Ce système n'est pas basé sur une loi, mais sur une décision du bureau de l'Assemblée nationale, compétent pour les questions de gestions des indemnités et des pensions de retraite des députés. Ce système d'aide au retour à l'emploi existait déjà depuis 1993, où il avait été mis en place suite à la débâcle du parti socialiste.

Le système mis en place en 1993 accordait une indemnité différentielle aux députés non réélus. Pendant 18 mois, l'Assemblée nationale leur versait la différence entre leurs revenus et l'indemnité parlementaire, sur le même mode que le RMI (sauf que la barre est un peu plus élevée). L'indemnité est dégressive, le maintien à 100% de l'indemnité parlementaire ne durant que 6 mois. Ensuite, on passait à 50% pendant les six mois suivants. En 2003, le bureau de l'Assemblée nationale a décidé de prolonger l'indemnisation pendant 5 ans, mais là encore, avec dégressivité. Le député non réélu touche une aide qui l'amène à 100% de l'indemnité parlementaire pendant 6 mois, puis passe à 70% les 6 mois suivants, puis 60% au semestre suivant, puis 50%. Au bout de deux ans, le "revenu minimal" n'est plus que de 3500 euros. Si les revenus du députés sont en dessous, l'Assemblée verse la différence. Après deux ans, la dégressivité continue, avec une baisse de 5 points tous les 6 mois. Au bout des 5 ans, le montant minimal garanti est de 1080 euros. A moins de tomber sur un ancien député smicard, plus personne n'est concerné.

Bien entendu, des garde-fous sont mis en place. Sont exclus du système les personnes de plus de 60 ans, qui peuvent faire liquider leur retraite (vu la moyenne d'âge des députés, ça fait déjà un bon paquet). Les fonctionnaires qui étaient en détachement ou en disponibilité sont priés de reprendre leur poste, et si leur traitement de fonctionnaire est inférieur à l'indemnité parlementaire, ils peuvent toucher la prime différentielle (cela amortit un peu la chute de revenus). Pour éviter les effets d'aubaine, l'Assemblée nationale prend en compte le traitement de fonctionnaire, que l'ancien député ait repris ou non son poste. En 1993, certains petits malins avaient prolongé leur mise en disponibilité pour toucher 100% de leur indemnité. Payé à rien foutre, ce n'est plus possible, l'Assemblée nationale considérant, dans ses calculs, qu'ils ont repris leur poste et touchent leur traitement. Ajoutez à cela que nombre de députés sont cumulards, et qu'un mandat de conseiller général ou de conseiller régional, c'est entre 1500 et 2000 euros par mois, vous verrez qu'en fait, ce dispositif est essentiellement conçu pour les salariés du privé non cumulards.

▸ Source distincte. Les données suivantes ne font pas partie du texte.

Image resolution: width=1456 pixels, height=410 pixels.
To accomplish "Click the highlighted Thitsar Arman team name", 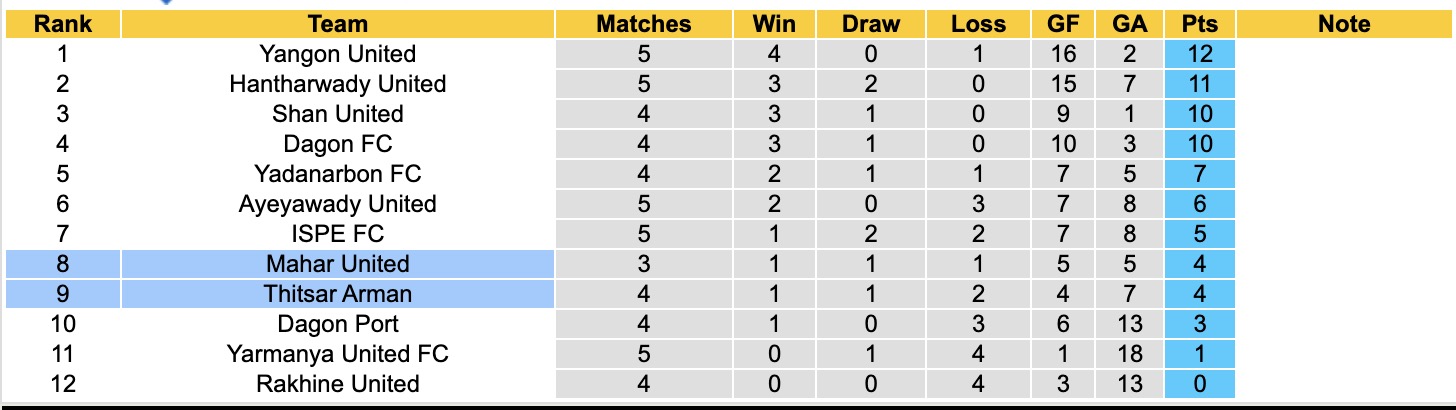I will tap(337, 294).
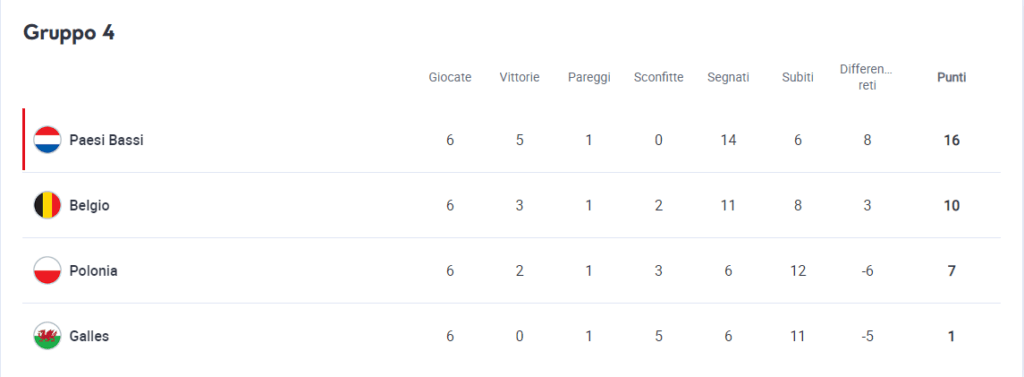
Task: Click Belgio's 10 points value
Action: pyautogui.click(x=952, y=205)
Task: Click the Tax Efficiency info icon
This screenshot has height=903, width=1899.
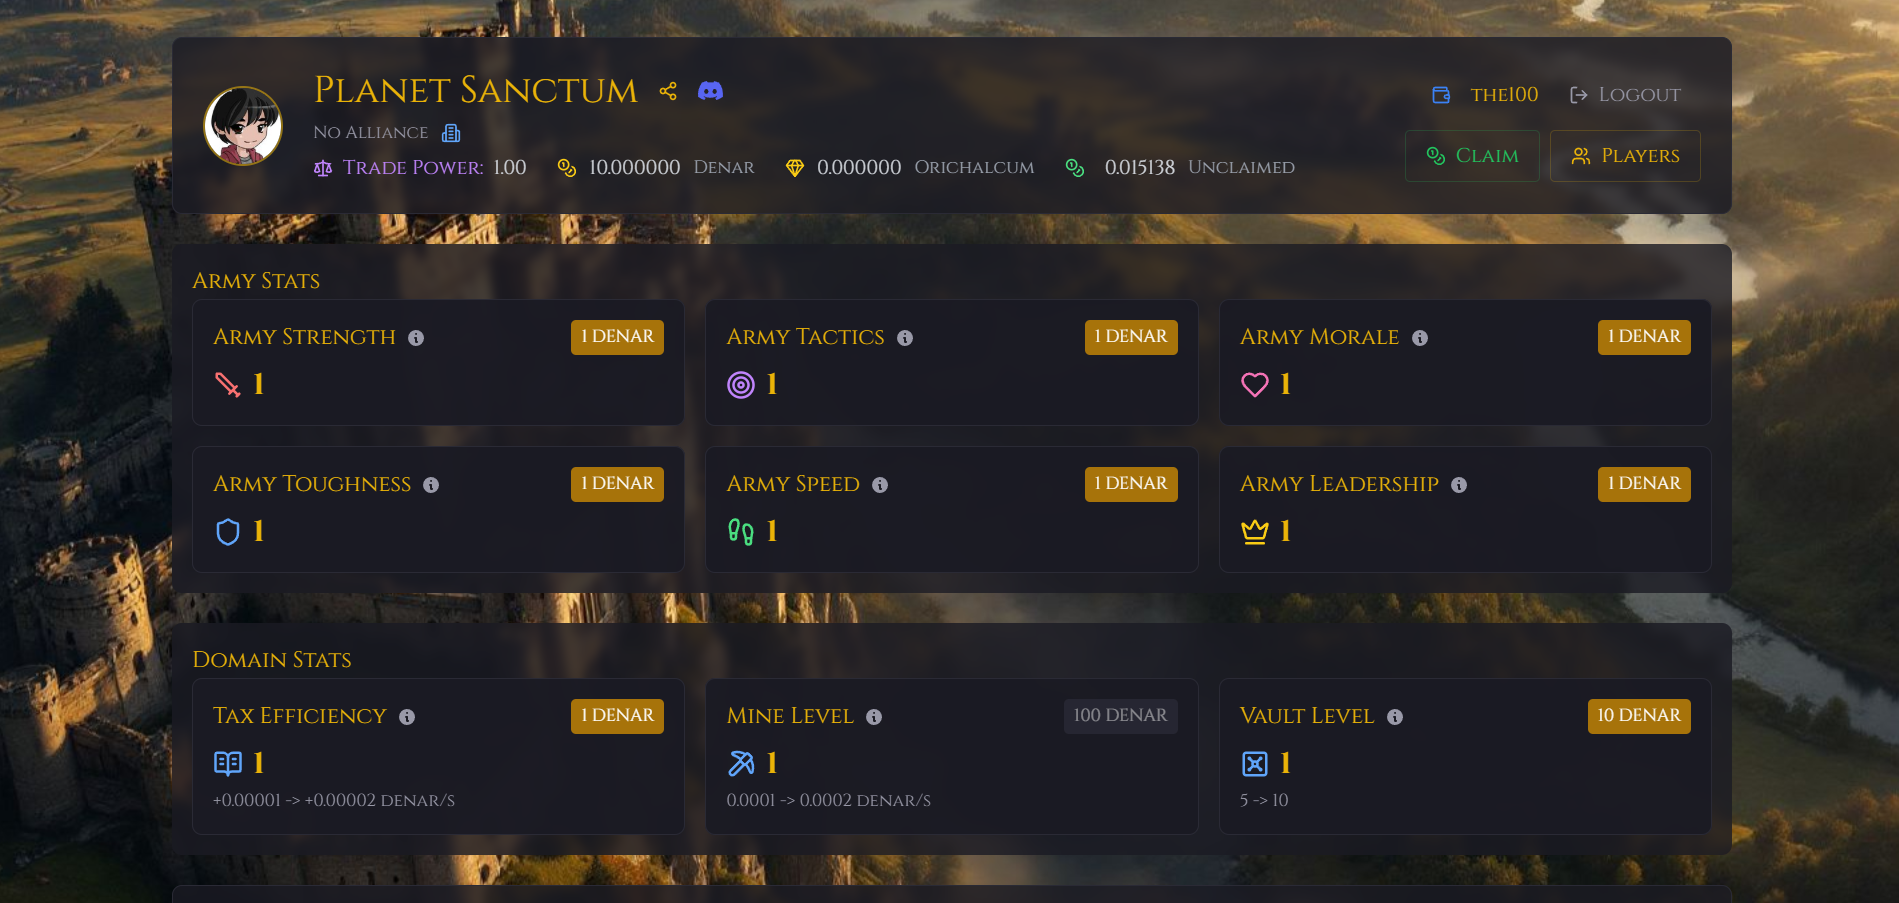Action: (x=407, y=717)
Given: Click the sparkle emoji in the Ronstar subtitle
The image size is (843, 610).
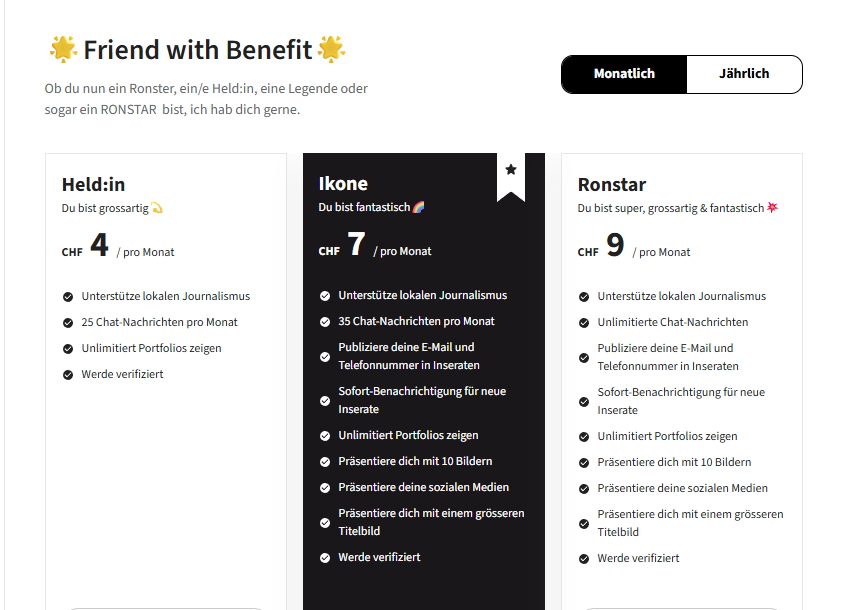Looking at the screenshot, I should [772, 208].
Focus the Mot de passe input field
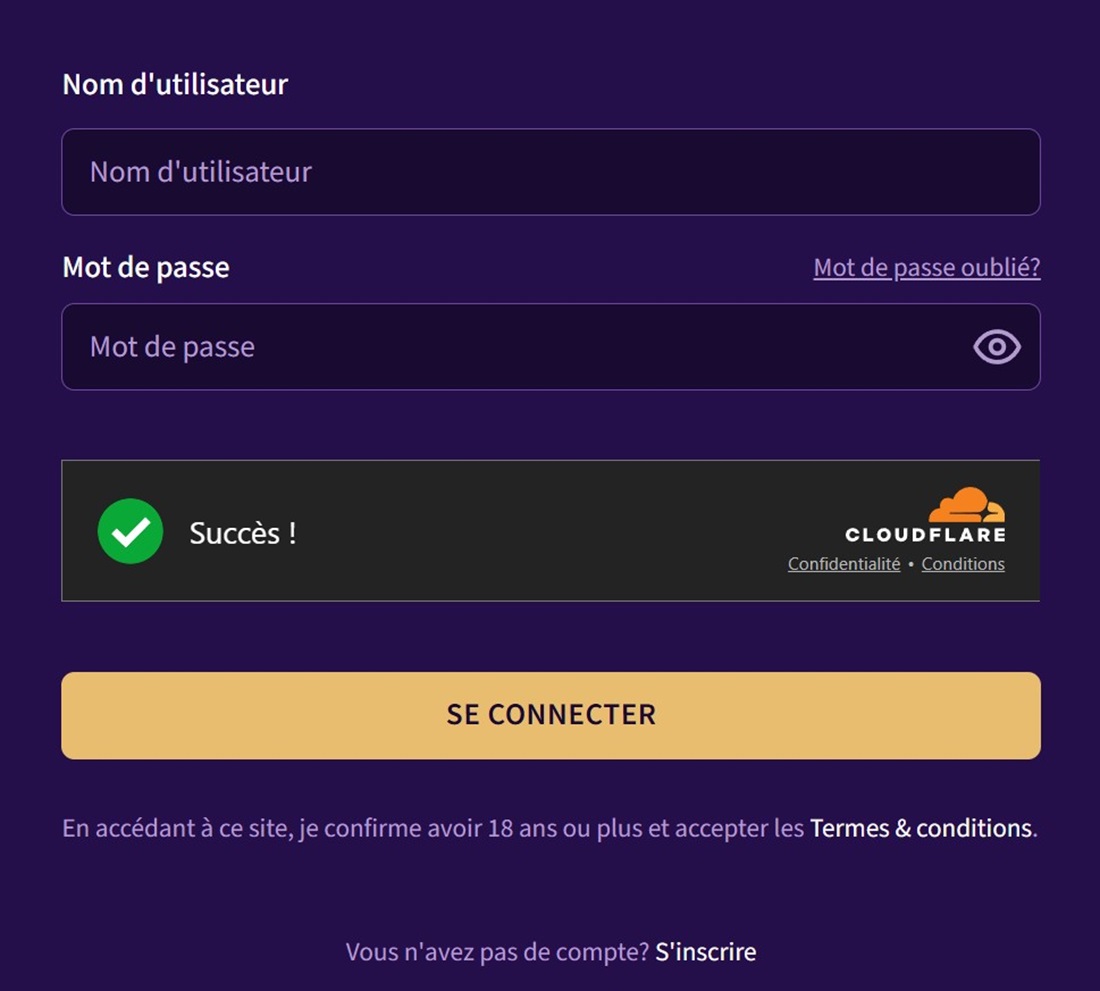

Cette disposition est utile, car elle permet de rassurer ceux qui veulent s'engager en politique. Ils ont l'assurance de garder leurs revenus pendant un temps suffisant pour se retourner et trouver autre chose. Cela permet aussi à ceux qui sont dans la fonction publique et qui gagnent beaucoup moins que 6952 euros brut (les profs par exemple) de ne pas chuter lourdement en retombant à 2500 euros brut. On peut ainsi réadapter progressivement son train de vie. L'idée de conserver un bon niveau de revenu pendant 6 mois ne me choque pas. On verse bien des primes de précarité aux salariés en CDD, pourquoi pas aux députés, job précaire s'il en est.

Quand on regarde le détail de cette mesure, on s'aperçoit que finalement, bien peu d'anciens députés seront concernés. Comme toujours, les baudruches se dégonflent quand on y regarde de plus près.